[Records from a dataset]
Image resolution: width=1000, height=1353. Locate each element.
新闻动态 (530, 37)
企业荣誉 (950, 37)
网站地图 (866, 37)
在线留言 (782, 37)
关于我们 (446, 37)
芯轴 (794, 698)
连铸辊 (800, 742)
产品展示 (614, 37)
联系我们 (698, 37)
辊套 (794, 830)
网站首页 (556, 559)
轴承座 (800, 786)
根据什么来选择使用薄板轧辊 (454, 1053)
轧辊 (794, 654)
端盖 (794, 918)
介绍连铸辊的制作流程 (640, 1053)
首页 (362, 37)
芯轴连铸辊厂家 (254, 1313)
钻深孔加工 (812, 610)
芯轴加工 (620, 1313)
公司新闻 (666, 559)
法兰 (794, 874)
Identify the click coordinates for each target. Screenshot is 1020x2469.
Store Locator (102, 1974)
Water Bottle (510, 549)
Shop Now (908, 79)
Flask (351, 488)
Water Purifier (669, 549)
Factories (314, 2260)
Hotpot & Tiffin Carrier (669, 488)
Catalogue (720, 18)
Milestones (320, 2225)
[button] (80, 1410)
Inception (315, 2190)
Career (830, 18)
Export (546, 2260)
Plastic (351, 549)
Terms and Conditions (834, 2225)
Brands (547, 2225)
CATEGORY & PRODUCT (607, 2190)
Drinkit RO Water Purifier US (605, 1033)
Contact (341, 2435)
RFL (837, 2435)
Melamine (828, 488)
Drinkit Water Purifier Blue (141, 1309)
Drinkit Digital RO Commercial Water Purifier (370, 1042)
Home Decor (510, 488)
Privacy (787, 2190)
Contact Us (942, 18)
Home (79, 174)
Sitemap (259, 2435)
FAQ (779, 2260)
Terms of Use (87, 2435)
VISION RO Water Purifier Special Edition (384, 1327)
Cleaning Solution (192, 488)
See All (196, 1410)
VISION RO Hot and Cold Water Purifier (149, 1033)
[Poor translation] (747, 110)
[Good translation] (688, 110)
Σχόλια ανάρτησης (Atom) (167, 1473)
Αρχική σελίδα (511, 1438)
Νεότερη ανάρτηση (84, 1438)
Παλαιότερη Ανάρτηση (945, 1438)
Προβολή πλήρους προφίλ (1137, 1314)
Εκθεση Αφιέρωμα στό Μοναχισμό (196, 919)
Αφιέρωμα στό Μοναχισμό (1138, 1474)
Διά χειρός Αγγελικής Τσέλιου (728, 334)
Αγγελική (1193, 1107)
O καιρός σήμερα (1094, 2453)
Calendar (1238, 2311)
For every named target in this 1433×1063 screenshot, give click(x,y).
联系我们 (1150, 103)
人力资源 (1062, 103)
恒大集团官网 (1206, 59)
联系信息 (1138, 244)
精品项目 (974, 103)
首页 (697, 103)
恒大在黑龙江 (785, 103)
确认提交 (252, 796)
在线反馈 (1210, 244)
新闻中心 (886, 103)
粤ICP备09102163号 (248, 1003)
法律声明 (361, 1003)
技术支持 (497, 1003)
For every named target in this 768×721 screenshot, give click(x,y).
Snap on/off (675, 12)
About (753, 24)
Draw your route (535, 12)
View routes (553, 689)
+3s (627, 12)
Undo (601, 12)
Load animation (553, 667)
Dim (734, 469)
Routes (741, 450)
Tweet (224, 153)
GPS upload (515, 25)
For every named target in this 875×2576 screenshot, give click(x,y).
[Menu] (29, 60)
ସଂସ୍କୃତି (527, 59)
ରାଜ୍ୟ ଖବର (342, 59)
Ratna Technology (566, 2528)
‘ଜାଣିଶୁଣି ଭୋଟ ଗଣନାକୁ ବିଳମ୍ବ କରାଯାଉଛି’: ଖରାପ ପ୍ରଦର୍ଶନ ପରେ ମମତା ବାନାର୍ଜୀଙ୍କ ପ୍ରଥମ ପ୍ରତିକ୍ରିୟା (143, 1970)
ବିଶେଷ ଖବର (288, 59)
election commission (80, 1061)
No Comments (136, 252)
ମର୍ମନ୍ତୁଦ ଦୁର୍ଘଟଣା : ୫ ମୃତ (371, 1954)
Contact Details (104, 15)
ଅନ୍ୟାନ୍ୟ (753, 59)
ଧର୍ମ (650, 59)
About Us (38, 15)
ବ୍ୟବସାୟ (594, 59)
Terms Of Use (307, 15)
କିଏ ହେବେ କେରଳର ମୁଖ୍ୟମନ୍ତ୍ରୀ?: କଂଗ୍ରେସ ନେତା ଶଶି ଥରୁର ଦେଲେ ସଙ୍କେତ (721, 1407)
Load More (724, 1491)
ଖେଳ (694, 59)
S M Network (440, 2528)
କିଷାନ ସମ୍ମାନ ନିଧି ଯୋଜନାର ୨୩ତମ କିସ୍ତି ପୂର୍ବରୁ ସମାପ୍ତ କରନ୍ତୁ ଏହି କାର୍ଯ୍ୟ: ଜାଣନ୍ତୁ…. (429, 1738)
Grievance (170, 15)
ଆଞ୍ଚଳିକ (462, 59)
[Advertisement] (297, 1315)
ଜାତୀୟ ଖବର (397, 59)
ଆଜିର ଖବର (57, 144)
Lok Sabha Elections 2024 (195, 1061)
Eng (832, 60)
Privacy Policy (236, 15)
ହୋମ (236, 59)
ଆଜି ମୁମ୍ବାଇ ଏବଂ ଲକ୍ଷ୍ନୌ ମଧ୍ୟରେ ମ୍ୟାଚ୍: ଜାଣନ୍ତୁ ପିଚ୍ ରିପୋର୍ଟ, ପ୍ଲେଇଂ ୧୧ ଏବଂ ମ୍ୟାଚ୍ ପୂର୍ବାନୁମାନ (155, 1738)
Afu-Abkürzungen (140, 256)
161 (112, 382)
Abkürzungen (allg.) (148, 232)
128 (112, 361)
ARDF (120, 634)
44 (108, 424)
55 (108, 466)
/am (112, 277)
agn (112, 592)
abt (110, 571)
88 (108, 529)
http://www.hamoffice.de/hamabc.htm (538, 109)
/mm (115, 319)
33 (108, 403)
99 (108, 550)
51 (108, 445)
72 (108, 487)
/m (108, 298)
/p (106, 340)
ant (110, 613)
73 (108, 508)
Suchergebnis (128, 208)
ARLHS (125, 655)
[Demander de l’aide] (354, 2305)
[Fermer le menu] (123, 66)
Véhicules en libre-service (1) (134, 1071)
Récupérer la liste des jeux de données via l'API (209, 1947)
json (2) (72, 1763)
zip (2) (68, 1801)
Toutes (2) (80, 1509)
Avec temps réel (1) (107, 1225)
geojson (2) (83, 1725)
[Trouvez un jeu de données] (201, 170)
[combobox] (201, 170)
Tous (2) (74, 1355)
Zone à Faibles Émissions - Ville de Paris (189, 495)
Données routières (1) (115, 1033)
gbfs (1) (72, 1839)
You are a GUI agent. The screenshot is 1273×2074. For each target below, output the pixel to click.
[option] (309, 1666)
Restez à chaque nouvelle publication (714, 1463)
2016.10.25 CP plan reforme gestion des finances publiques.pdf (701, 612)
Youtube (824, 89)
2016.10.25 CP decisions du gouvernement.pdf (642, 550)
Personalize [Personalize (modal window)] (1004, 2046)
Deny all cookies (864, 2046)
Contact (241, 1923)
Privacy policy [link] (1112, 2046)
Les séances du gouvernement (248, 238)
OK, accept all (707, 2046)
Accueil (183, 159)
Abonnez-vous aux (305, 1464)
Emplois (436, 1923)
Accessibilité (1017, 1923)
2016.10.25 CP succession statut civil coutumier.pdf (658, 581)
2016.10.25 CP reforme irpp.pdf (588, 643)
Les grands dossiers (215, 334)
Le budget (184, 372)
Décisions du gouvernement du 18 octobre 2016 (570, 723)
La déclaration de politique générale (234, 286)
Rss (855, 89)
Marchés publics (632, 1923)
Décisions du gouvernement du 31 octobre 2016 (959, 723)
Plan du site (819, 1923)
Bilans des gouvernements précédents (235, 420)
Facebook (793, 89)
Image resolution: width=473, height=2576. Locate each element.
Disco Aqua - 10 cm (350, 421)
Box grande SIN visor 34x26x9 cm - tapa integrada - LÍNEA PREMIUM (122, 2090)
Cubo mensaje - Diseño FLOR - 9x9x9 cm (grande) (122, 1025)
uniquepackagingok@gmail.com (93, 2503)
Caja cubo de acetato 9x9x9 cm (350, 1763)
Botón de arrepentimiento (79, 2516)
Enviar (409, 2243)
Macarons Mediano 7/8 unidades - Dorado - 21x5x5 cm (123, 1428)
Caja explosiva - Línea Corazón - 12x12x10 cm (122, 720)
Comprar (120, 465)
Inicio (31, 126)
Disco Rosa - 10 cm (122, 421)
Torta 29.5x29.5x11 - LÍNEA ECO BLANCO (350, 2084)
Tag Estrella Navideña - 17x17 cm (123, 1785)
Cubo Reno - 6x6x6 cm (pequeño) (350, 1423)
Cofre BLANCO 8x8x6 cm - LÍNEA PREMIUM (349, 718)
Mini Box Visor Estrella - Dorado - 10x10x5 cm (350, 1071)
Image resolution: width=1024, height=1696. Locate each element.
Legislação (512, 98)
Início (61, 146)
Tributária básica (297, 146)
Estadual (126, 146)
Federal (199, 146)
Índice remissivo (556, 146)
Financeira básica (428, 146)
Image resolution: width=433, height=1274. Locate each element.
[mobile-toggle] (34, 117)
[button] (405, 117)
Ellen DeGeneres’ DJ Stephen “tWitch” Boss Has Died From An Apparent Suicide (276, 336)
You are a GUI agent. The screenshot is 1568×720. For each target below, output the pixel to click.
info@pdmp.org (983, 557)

* [GIVEN TASK]:
Find each line in the listing above that contains the word "Estrella" and copy those lines. Letter case counts.

* [ANSWER BELOW]:
Tag Estrella Navideña - 17x17 cm (123, 1785)
Mini Box Visor Estrella - Dorado - 10x10x5 cm (350, 1071)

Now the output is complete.